She doesn’t believe in a “one-size-fits-all” approach to nutrition and diet. She empowers her clients with sustainable and holistic wellness practices, and supports them during their journey to their optimal health. Her only focus is to get you to feel your best and look your best, while educating you with what works for your unique bio-individuality, so that you may sustain your optimal health even after you end the nutrition program with her.
Meet Ishika Sachdev – A certified Nutritional Therapy Consultant from the Nutritional Therapy Association of America, who provides effective and stress-free bio-individualised nutritional therapy, through her online platform www.ishikasachdev.com. “Food is my medicine of choice, but what may be medicine for me can be poison for another, which is why it is key to understand your bio-individuality so that you consume only the foods that help you heal and get you to your optimal health”, says Ishika.
Chennai Insider had the opportunity to chat with Ishika, where we discussed all things nutrition and diet. Read on to see what the nutrition expert has to say!
Tell us about yourself. What were you doing prior to you launching your nutrition practice?
I pursued my Bachelor’s degree in Hospitality Management and Finance from Les Roches International School of Hotel Management. I was managing the renowned Tuscana Pizzeria, Chennai, with my father after I graduated. During that time I also started “The Beauty Reel”, an online lifestyle blog and vlog. I started it with the aim to redefine the conventional perception of beauty and generate awareness and interest toward a more wholesome concept of beauty that draws attention to health, wellness and lifestyle. In 2016 I stopped blogging for www.thebeautyreel.com, and began pursuing my education in nutritional therapy.
What inspired you to focus on the field of nutrition?
My inspiration stems from my maternal grandparents- I grew up aware that processed foods are not nourishing, and that our meals should be nutrient-dense. My grandfather was a reflexologist and my grandmother was very much into nutrition and holistic wellness. She would cut out relevant newspaper articles and bookmark nutrition related online posts to discuss with me. So she was the one who really encouraged me to start a lifestyle and wellness blog, as I was not only passionate about health, wellness and beauty, but had relevant knowledge to share. So it started with blogging which slowly extended into a full-time career in nutritional therapy.
According to you, what is health is to beauty?
I genuinely feel beauty, and even health, is about how you feel- mentally, physically, emotionally and spiritually, and that’s it. It is most definitely not about how you look- whether it is the color of your skin, or your weight, or your height, or the length of your hair. None of this defines beauty or health. I’ve always had a tummy, and I’ve never had a ‘flat stomach’- does this meal I am unhealthy, or unfit, or not beautiful, or not enough? Most definitely not. I climb mountains, literally, I wake up feeling energized and grateful, I have skin that radiates health even when I don’t wear makeup, and a mind and body that supports my dreams- whether it is strong lungs to go deep sea diving or mental clarity that allows for enriching relationships and productive work hours- now isn’t that healthy?
########
▸ Activities:
1. From the Ishika Sachdev interview, copy the passage between "My inspiration stems" and "career in nutritional therapy.", inclusive.
2. In the Ishika Sachdev interview, Ishika lists the traits she says beauty and health are not about. What are they?
3. According to the Ishika Sachdev interview, in what year did Ishika stop blogging for www.thebeautyreel.com?

▸ Dataset content:
########
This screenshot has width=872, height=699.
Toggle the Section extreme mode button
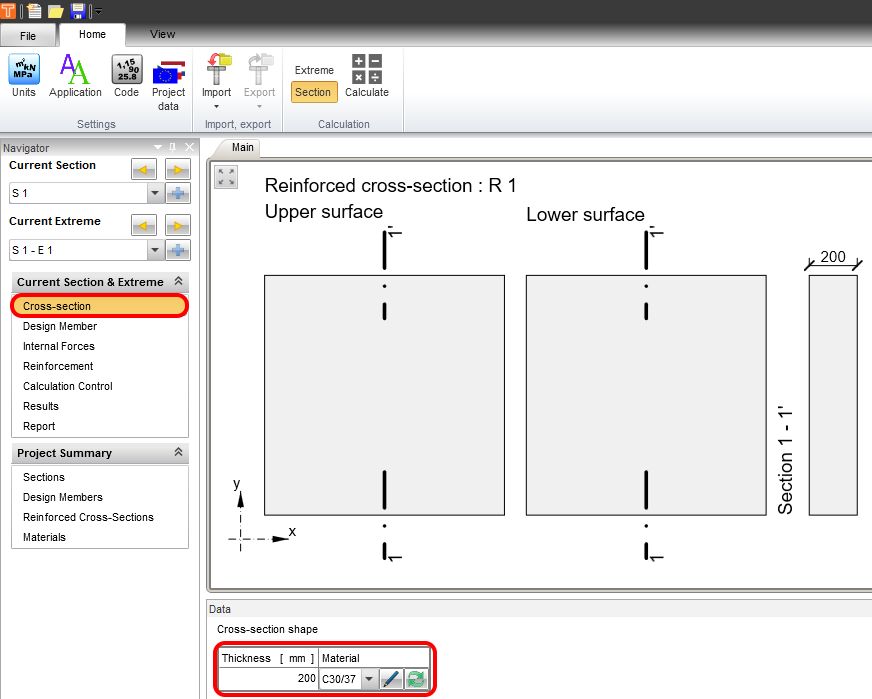313,91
########
▸ Responses for each task:
1.
My inspiration stems from my maternal grandparents- I grew up aware that processed foods are not nourishing, and that our meals should be nutrient-dense. My grandfather was a reflexologist and my grandmother was very much into nutrition and holistic wellness. She would cut out relevant newspaper articles and bookmark nutrition related online posts to discuss with me. So she was the one who really encouraged me to start a lifestyle and wellness blog, as I was not only passionate about health, wellness and beauty, but had relevant knowledge to share. So it started with blogging which slowly extended into a full-time career in nutritional therapy.

2.
- The color of your skin
- Your weight
- Your height
- The length of your hair

3. 2016